Contractors in King and Snohomish Counties already build to some of the toughest energy, air quality, stormwater management, and water efficiency standards in the nation. Based on choices by the builder and homeowner, Built Green™ goes beyond even these standards to give you added value, added peace of mind. Following, in no particular order, are ten reasons to buy a Built Green home:
More Money In The Piggy Bank
A Built Green home typically saves money on operating costs because of more efficient energy use with such features as extra insulation, more efficient water heaters, lighting and appliances, and the use of natural daylighting techniques. Many Built Green features save money on construction costs up-front.
Less “New” Odors And Better Indoor Air
Using low-VOC and low-toxic interior paints and finishes
can reduce toxins, thereby increasing indoor air quality
in a home. Carpeting can be tacked rather than glued with
that can off-gas over time. Mechanical ventilation can be
improved by installing a “positive” system that
exhausts indoor air at a slightly slower rate than fresh
air is brought inside. Improving indoor air can be especially
helpful for residents with sensitivities to allergens.
Saves Old-Growth Forests
Rapidly renewable materials such as bamboo, wheatgrass, cork and strawboard can be managed, grown and harvested in a sustainable way, and can effectively replace lumber from old-growth trees. Engineered lumber uses smaller pieces of fast-growing wood to obtain the same sizes and higher strengths as lumber milled from large old-growth forests. Plastic lumber made from recycled plastic jugs can also be used for decking, sills and siding -- replacing what are traditionally wood products.
Water conservation can be achieved by installing drought tolerant plants and less lawn in landscaped areas. Porous paving can be used in driveways and walkways to allow rainwater to seep into the ground instead of running off. Strict erosion control methods are used to help reduce sedimentation into streams, and natural features of a site can be protected. All of these measures benefit salmon habitat.
More Couch Potato Time
It takes less work and resources to maintain certain materials in a home. For example, siding, decking and trim made from plastic lumber needs little or no painting. Durable materials such as stone, tile and slate last longer and therefore need replacement less often.
Reduced Breezes Inside The Home
A home can be sealed against the outside elements with advanced caulking that goes beyond basic practice. Typically, exterior walls are caulked around windows and doorframes, and on interior walls where they intersect with exterior ceilings. Air sealing can be checked for effectiveness with an optional “blower door” test.
Healthier Yard With Homegrown Topsoil
During construction of a house or development, the topsoil that is removed for grading can be stockpiled and, later, reapplied to the site for healthier soils. Soil amendments can be added, such as compost, to further promote a good soil for plantings that will have a better establishment.
Reduces Dependence On Fossil Fuels & Promotes Cleaner Air
By promoting the use of local materials, transportation and other costs can be reduced. By including pedestrian access and access to mass transit, projects can encourage the decreased use of automobiles, thereby reducing our foreign oil consumption and helping maintain cleaner air outdoors.
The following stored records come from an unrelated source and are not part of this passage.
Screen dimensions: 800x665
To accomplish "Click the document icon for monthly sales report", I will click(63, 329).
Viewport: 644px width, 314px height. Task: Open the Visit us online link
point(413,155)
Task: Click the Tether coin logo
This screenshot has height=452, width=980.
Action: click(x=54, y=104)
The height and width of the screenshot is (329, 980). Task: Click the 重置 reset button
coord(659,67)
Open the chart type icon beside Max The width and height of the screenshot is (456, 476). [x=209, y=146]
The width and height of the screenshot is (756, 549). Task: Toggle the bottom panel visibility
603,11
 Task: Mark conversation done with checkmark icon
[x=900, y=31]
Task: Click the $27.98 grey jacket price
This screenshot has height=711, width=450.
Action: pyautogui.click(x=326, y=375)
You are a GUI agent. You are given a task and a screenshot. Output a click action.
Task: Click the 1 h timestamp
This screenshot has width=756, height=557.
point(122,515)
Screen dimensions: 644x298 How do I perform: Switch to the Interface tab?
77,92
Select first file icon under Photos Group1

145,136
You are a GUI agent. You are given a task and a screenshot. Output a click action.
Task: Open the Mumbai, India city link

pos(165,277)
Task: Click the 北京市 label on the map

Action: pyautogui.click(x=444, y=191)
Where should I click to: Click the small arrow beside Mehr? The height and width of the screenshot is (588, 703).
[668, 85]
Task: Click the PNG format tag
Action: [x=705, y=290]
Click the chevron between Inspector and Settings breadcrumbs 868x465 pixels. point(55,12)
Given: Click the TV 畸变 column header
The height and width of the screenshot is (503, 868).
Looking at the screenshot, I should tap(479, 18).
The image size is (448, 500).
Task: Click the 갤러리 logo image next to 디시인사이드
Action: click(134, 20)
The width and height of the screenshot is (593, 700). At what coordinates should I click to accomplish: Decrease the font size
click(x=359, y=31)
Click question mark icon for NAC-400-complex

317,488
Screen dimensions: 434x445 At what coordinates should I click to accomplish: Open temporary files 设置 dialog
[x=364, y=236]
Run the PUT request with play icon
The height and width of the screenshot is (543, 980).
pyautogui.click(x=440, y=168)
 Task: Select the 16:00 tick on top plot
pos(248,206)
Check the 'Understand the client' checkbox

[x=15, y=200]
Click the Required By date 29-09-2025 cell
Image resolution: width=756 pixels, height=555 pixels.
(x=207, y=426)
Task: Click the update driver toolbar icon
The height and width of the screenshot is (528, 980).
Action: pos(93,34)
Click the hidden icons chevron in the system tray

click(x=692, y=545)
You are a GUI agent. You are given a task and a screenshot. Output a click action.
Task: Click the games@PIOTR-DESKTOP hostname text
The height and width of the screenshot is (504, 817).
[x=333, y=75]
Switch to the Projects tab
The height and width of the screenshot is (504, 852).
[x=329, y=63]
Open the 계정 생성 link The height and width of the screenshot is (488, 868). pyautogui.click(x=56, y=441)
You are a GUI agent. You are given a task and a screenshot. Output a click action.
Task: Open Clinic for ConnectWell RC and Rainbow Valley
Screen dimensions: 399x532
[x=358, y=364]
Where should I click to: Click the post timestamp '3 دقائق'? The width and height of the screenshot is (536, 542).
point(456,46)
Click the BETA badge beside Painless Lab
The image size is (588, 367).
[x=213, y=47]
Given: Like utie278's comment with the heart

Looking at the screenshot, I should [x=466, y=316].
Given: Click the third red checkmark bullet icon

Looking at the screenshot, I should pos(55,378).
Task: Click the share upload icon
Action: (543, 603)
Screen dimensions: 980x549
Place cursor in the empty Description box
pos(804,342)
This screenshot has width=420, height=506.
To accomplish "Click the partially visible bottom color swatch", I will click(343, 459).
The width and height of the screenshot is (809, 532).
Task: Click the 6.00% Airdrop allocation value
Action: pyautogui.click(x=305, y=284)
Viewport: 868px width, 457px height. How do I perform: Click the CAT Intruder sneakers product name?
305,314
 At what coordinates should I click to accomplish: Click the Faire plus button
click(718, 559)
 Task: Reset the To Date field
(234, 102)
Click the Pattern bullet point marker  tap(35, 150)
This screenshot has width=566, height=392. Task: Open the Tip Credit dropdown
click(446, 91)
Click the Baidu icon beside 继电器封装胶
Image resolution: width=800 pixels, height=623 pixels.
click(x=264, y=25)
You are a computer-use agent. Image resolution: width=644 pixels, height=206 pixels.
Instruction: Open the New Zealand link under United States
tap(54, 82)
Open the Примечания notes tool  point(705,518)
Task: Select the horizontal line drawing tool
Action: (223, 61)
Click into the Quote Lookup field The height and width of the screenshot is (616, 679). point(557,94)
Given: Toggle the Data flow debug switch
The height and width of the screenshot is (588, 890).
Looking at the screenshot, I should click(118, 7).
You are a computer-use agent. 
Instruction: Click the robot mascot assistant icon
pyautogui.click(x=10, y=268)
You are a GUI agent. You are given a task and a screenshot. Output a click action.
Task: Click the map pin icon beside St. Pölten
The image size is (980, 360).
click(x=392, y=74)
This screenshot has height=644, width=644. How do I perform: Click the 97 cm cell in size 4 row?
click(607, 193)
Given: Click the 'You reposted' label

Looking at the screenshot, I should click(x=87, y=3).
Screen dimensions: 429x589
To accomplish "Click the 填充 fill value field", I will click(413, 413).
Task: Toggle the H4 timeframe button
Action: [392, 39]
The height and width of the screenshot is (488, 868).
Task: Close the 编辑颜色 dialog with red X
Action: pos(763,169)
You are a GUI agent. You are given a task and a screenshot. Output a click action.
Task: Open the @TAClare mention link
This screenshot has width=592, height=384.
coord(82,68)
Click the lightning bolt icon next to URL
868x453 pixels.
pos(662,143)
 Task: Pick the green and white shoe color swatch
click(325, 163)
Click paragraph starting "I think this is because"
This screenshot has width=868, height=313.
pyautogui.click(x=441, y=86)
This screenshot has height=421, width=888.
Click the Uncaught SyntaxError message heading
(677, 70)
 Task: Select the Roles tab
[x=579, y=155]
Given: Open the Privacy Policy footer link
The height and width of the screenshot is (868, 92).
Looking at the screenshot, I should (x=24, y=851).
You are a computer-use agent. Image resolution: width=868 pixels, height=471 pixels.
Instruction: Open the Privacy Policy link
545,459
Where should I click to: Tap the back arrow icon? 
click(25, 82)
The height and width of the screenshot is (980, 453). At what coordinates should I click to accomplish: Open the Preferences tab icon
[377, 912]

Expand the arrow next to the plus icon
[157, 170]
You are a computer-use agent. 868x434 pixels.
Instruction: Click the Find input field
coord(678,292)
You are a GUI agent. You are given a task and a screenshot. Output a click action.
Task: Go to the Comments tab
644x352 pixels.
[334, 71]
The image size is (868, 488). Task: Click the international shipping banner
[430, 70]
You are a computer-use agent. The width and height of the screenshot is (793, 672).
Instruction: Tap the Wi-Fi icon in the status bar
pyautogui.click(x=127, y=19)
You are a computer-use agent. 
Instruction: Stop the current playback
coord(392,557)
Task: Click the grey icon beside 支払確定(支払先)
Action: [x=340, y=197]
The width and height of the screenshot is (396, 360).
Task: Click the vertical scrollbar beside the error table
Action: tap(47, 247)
Built Green builders and remodelers post jobsite recycling plans and recycle as much as possible of scrap building materials such as lumber, wall board, concrete, cardboardand packaging. They can also incorporate many materials that contain recycled content or have been salvaged. This helps reduce the amount of material going to our already overburdened landfills.
Promotes Businesses Committed To “Green”
The member companies of Built Green include lenders with special financing for Built Green homes; product manufacturers of durable, recycled content, non-toxic, energy-efficient and recyclable materials; service providers of utilities, engineering, consulting, real estate, interior design and home maintenance; builders and remodelers who are willing to not only build green but to go to the extra effort and cost to have their projects certified as Built Green; architects who can design a green home with you every step of the way; and our local governments that are committed to protecting the quality of life for all of us!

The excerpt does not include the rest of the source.